Respuesta :
Answer:
To determine the power supplied to the engine when t=5 seconds for a car with a mass of 2.8 Mg accelerating at 5.5 m/s², considering drag resistance Fw = (8.5v) N and an engine efficiency of 0.6, we need to calculate the aerodynamic drag force and power. The aerodynamic drag force is given by Fad = 0.5 * Cd * A * rho * v^2, where Cd is the drag coefficient, A is the frontal area, rho is air density, and v is velocity. The aerodynamic drag power is calculated as Pad = Fad * v.
Given the drag coefficient formula and data from sources
2
, we can compute the aerodynamic drag force and power for the car at t=5 seconds. This calculation involves determining the velocity of the car at t=5 seconds using the acceleration provided and then plugging it into the formulas mentioned above.
By applying these formulas with the known values and considering the efficiency rating of 0.6 for the engine, you can find the power supplied to the engine at t=5 seconds for this specific scenario.
Answer:
[tex]\sf 250243.125 \, \textsf{W} [/tex]
Explanation:
To determine the power supplied to the engine, we need to calculate the total force acting on the car at [tex]\sf t = 5 [/tex] seconds and then use the formula for power:
[tex]\sf \textsf{Power} = \textsf{Force} \times \textsf{Velocity} [/tex]
Given:
- [tex]\sf m_{\textsf{car}} = 2.8 \, \textsf{Mg} = 2.8 \times 10^3 \, \textsf{kg} [/tex] (mass of the car)

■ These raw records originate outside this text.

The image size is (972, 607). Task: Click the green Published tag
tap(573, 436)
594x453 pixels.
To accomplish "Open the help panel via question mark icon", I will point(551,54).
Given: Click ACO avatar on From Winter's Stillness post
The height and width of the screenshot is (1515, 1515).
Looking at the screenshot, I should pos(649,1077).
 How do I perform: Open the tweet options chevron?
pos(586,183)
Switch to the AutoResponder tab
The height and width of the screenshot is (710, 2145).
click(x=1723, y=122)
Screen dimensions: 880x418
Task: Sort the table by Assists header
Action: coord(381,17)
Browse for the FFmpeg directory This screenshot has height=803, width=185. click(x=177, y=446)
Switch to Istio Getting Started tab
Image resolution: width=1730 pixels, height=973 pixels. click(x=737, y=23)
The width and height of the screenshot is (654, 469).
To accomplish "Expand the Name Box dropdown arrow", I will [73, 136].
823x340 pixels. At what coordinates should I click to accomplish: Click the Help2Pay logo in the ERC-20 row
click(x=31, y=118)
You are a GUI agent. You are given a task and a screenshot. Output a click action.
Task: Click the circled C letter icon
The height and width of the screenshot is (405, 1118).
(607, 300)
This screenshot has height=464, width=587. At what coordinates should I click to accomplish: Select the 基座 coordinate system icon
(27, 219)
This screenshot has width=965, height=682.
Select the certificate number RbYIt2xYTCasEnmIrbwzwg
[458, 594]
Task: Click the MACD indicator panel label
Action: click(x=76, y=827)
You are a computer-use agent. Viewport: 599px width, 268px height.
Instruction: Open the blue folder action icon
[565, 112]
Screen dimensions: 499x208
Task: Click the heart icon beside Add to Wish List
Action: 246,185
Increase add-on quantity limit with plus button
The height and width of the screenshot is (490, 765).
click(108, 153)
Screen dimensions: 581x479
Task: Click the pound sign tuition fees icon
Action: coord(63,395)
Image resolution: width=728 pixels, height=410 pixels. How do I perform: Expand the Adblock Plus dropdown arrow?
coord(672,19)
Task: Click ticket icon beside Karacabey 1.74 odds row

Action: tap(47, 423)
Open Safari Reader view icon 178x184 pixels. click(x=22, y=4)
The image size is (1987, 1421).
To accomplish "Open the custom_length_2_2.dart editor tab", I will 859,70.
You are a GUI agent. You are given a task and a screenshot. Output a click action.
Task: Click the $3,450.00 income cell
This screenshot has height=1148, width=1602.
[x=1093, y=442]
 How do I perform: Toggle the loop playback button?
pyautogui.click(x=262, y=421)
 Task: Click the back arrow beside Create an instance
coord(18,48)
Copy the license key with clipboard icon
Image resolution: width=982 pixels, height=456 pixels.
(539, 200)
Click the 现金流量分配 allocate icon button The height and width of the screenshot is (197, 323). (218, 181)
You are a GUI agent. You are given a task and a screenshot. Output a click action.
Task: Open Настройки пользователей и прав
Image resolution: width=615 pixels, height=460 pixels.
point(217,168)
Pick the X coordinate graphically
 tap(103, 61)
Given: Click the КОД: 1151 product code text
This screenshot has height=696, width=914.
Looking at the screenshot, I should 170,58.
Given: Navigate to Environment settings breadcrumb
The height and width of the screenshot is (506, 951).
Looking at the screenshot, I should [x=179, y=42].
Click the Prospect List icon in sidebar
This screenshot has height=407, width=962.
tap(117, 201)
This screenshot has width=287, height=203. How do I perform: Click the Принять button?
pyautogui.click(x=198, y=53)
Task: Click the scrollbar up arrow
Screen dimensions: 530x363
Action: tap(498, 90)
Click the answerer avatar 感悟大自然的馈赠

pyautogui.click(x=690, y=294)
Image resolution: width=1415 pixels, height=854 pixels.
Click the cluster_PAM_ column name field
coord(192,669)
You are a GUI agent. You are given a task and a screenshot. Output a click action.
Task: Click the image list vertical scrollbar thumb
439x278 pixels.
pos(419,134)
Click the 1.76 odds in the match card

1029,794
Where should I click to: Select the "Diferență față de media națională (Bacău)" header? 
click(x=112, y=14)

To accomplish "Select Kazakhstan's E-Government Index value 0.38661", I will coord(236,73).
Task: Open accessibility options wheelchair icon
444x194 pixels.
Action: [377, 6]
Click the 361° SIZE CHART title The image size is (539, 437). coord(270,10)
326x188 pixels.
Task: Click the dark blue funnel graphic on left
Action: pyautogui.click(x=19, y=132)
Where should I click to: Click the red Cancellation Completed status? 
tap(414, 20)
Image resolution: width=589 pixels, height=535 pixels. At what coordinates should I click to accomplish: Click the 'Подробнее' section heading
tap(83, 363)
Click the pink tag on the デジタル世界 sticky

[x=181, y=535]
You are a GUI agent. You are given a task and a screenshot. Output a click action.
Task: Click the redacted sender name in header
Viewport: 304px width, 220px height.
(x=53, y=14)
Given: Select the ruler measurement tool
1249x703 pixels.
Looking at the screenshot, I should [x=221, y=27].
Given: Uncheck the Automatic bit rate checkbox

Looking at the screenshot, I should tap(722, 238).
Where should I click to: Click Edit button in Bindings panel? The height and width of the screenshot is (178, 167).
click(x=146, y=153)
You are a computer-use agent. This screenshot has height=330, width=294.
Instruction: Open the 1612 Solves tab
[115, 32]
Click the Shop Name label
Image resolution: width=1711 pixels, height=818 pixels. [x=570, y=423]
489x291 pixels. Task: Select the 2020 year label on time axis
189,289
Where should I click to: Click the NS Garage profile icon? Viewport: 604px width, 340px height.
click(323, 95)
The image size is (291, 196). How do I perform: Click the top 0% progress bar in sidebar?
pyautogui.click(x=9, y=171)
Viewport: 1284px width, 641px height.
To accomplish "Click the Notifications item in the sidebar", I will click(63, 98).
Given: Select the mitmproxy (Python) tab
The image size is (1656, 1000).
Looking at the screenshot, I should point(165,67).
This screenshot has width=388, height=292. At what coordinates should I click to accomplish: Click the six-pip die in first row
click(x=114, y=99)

- [tex]\sf a = 5.5 \, \textsf{m/s}^2 [/tex] (acceleration)
- [tex]\sf F_w = 8.5v [/tex] N (drag resistance due to wind)
- Efficiency rating of the engine: [tex]\sf \textsf{Efficiency} = 0.6 [/tex]
We first need to find the velocity of the car at [tex]\sf t = 5 [/tex] seconds. Given that the car starts from rest and has constant acceleration, we can use the kinematic equation:
[tex]\sf v = u + at [/tex]
Where:
- [tex]\sf v [/tex] is the final velocity
- [tex]\sf u [/tex] is the initial velocity (which is 0 in this case)
- [tex]\sf a [/tex] is the acceleration
- [tex]\sf t [/tex] is the time
So, [tex]\sf v = 0 + (5.5 \times 5) = 27.5 \, \textsf{m/s} [/tex].
Now, we can calculate the total force acting on the car at [tex]\sf t = 5 [/tex] seconds:
[tex]\sf F_{\textsf{total}} = F_{\textsf{engine}} - F_w [/tex]
The force supplied by the engine is given by [tex]\sf F_{\textsf{engine}} = ma [/tex], where [tex]\sf m [/tex] is the mass of the car and [tex]\sf a [/tex] is the acceleration.
So, [tex]\sf F_{\textsf{engine}} = (2.8 \times 10^3 \, \textsf{kg}) \times (5.5 \, \textsf{m/s}^2) = 15400 \, \textsf{N} [/tex].
[tex]\sf F_{\textsf{total}} = 15400 - 8.5v [/tex]
At [tex]\sf t = 5 [/tex] seconds, [tex]\sf v = 27.5 \, \textsf{m/s} [/tex], so:
[tex]\sf F_{\textsf{total}} = 15400 - 8.5(27.5) [/tex]
[tex]\sf F_{\textsf{total}} = 15400 - 233.75 [/tex]
[tex]\sf F_{\textsf{total}} = 15166.25 \, \textsf{N} [/tex]
Now, we calculate the power supplied to the engine:
[tex]\sf \textsf{Power} = \textsf{Force} \times \textsf{Velocity} [/tex]
[tex]\sf \textsf{Power} = F_{\textsf{total}} \times v [/tex]
[tex]\sf \textsf{Power} = 15166.25 \times 27.5 [/tex]
[tex]\sf \textsf{Power} =417071.875 \, \textsf{W} [/tex]
Since the efficiency rating of the engine is [tex]\sf0.6[/tex], the actual power supplied to the car is [tex]\sf0.6[/tex] times the calculated power:
[tex]\sf \textsf{Actual Power} = 0.6 \times 417071.875 \\\\ = 250243.125 \, \textsf{W} [/tex]
Therefore, the power supplied to the engine when [tex]\sf t = 5 [/tex] seconds is [tex]\sf 250243.125 \, \textsf{W} [/tex].